■ Given request ■
Starting at the top of the data below and ending with the line that contains "point(53,251)", rewrite those lines as a numbered list, dropping any blank lines.
------------
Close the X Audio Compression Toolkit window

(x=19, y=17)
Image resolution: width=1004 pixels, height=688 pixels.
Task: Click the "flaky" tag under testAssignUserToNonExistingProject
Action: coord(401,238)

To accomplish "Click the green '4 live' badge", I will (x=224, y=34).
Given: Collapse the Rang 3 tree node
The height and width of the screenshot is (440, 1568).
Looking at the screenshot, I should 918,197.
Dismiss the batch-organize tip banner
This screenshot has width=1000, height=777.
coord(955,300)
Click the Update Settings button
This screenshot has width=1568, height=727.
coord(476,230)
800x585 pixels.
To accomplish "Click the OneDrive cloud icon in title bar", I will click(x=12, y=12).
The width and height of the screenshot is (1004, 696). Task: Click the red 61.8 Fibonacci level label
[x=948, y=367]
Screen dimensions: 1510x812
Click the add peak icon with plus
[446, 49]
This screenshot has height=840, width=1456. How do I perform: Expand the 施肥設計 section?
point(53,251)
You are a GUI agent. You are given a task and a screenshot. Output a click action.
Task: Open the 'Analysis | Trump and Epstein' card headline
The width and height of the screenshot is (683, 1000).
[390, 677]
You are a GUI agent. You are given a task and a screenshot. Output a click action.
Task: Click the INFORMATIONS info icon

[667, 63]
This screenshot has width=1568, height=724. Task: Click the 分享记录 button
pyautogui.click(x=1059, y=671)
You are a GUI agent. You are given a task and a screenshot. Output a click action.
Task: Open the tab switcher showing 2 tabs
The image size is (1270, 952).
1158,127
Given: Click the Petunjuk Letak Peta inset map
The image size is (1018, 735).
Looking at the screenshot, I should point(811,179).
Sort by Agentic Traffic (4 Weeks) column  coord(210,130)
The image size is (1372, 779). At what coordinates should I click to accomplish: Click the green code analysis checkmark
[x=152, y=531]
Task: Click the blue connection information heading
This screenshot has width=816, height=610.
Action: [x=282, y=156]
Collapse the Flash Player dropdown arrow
------------
■ Solution ■
1. Close the X Audio Compression Toolkit window
2. (x=19, y=17)
3. Image resolution: width=1004 pixels, height=688 pixels.
4. Task: Click the "flaky" tag under testAssignUserToNonExistingProject
5. Action: coord(401,238)
6. To accomplish "Click the green '4 live' badge", I will (x=224, y=34).
7. Given: Collapse the Rang 3 tree node
8. The height and width of the screenshot is (440, 1568).
9. Looking at the screenshot, I should 918,197.
10. Dismiss the batch-organize tip banner
11. This screenshot has width=1000, height=777.
12. coord(955,300)
13. Click the Update Settings button
14. This screenshot has width=1568, height=727.
15. coord(476,230)
16. 800x585 pixels.
17. To accomplish "Click the OneDrive cloud icon in title bar", I will click(x=12, y=12).
18. The width and height of the screenshot is (1004, 696). Task: Click the red 61.8 Fibonacci level label
19. [x=948, y=367]
20. Screen dimensions: 1510x812
21. Click the add peak icon with plus
22. [446, 49]
23. This screenshot has height=840, width=1456. How do I perform: Expand the 施肥設計 section?
24. point(53,251)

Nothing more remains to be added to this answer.